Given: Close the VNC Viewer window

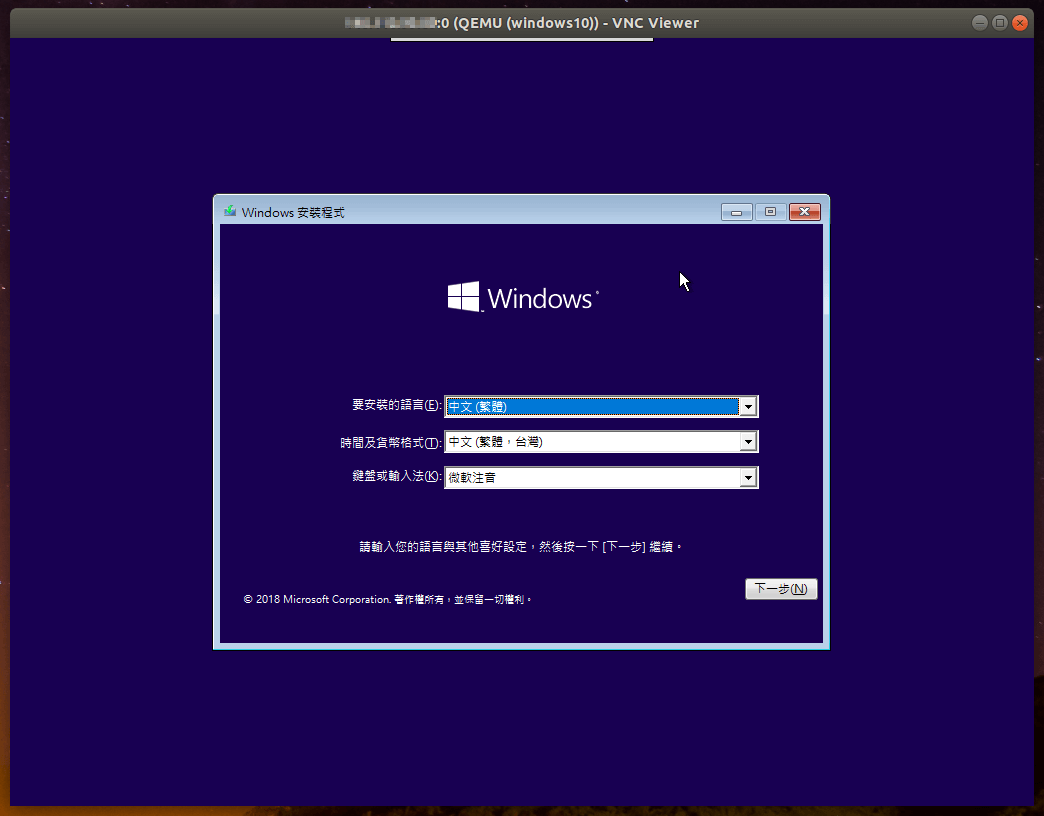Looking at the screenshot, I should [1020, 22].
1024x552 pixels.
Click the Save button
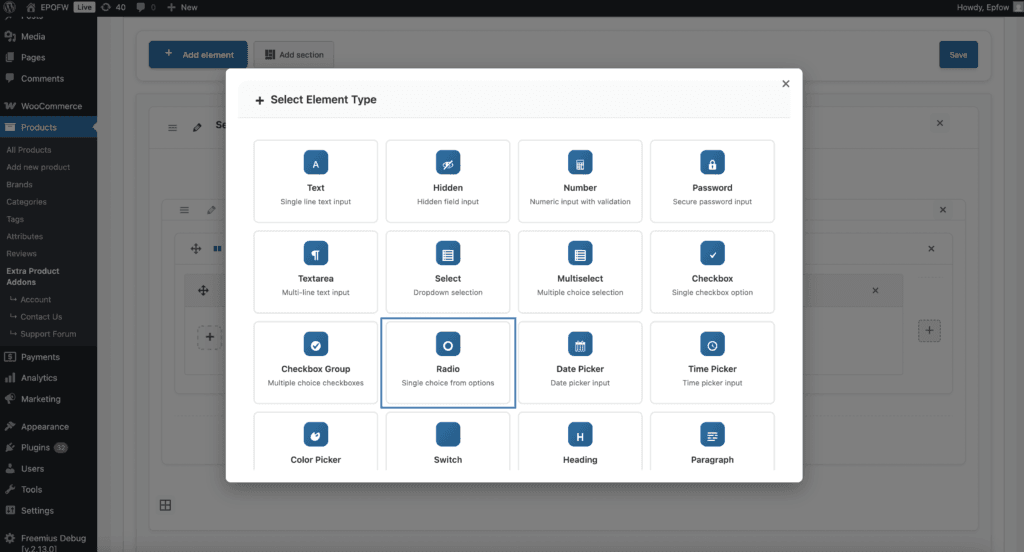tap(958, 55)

**ABOUT THIS EXERCISE**
Leave the pictures out and reproduce every record above exactly.

**TASK OUTPUT**
Given: Close the VNC Viewer window

Looking at the screenshot, I should [1020, 22].
1024x552 pixels.
Click the Save button
tap(958, 55)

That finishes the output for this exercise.